(Saved data entries)
+ + + + + + +

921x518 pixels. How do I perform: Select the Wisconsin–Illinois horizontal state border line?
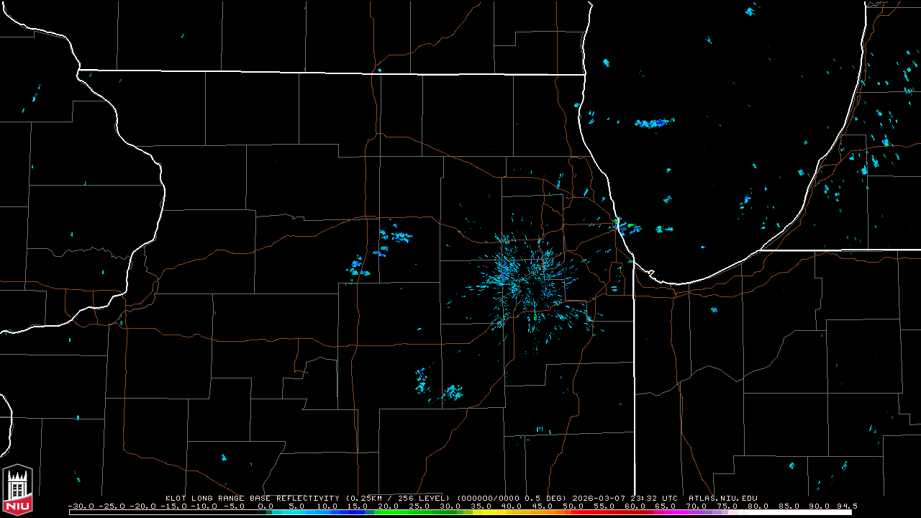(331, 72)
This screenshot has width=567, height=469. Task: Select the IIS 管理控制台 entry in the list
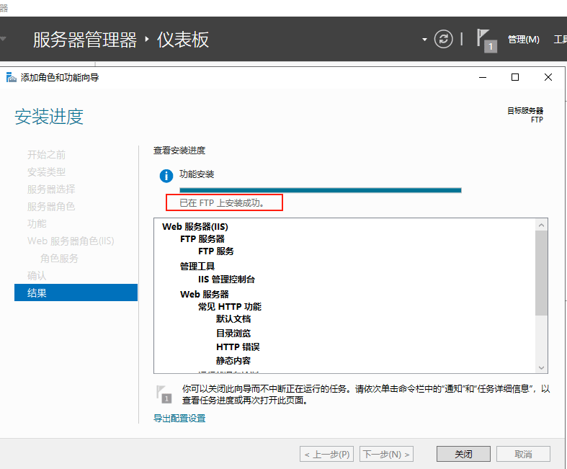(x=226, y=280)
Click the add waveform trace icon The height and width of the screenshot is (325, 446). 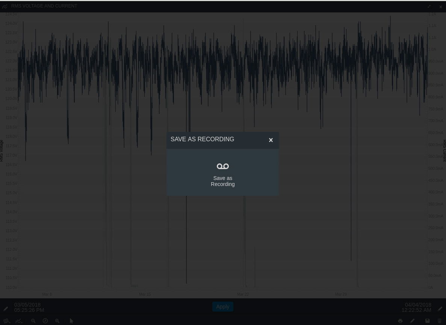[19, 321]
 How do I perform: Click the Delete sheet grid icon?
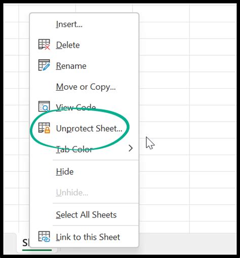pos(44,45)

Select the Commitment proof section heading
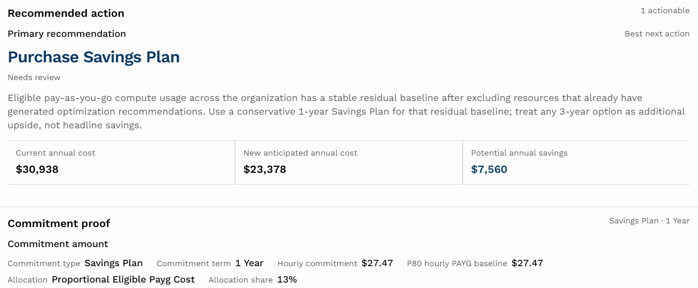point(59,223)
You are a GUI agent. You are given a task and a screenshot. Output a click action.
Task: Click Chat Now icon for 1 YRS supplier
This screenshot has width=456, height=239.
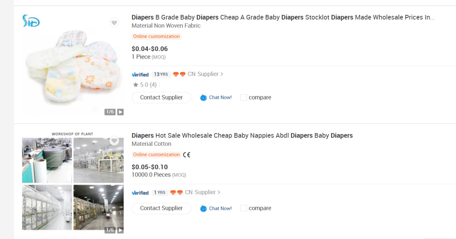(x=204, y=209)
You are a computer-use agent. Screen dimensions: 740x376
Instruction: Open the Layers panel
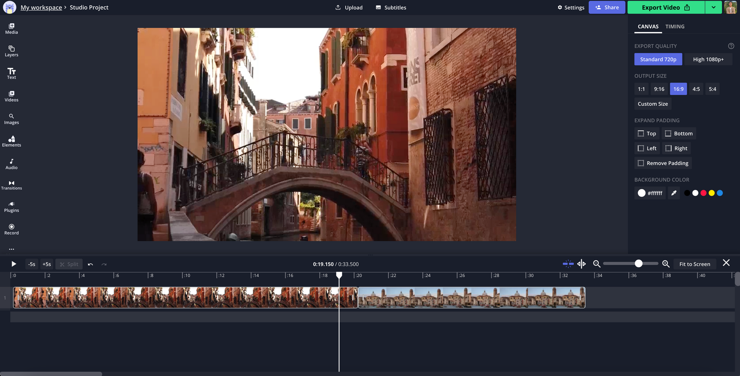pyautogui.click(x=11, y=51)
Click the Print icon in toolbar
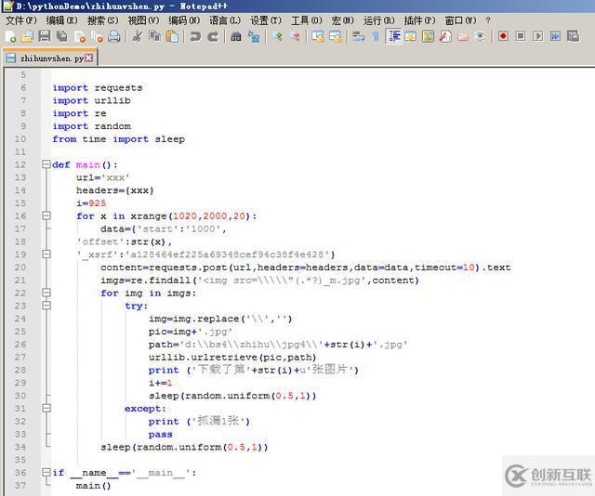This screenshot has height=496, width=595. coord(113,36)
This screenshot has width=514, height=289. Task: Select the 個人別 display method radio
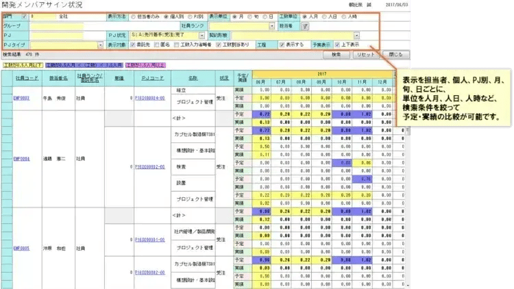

+ + + + + + +

• **Task to complete**
In the data above, find each line where the string "agent" appears, then copy it.

• **Task solution**
You are a GUI agent. You are given a task and a screenshot. Output a click action.
You are a computer-use agent. Screen dimensions: 740x376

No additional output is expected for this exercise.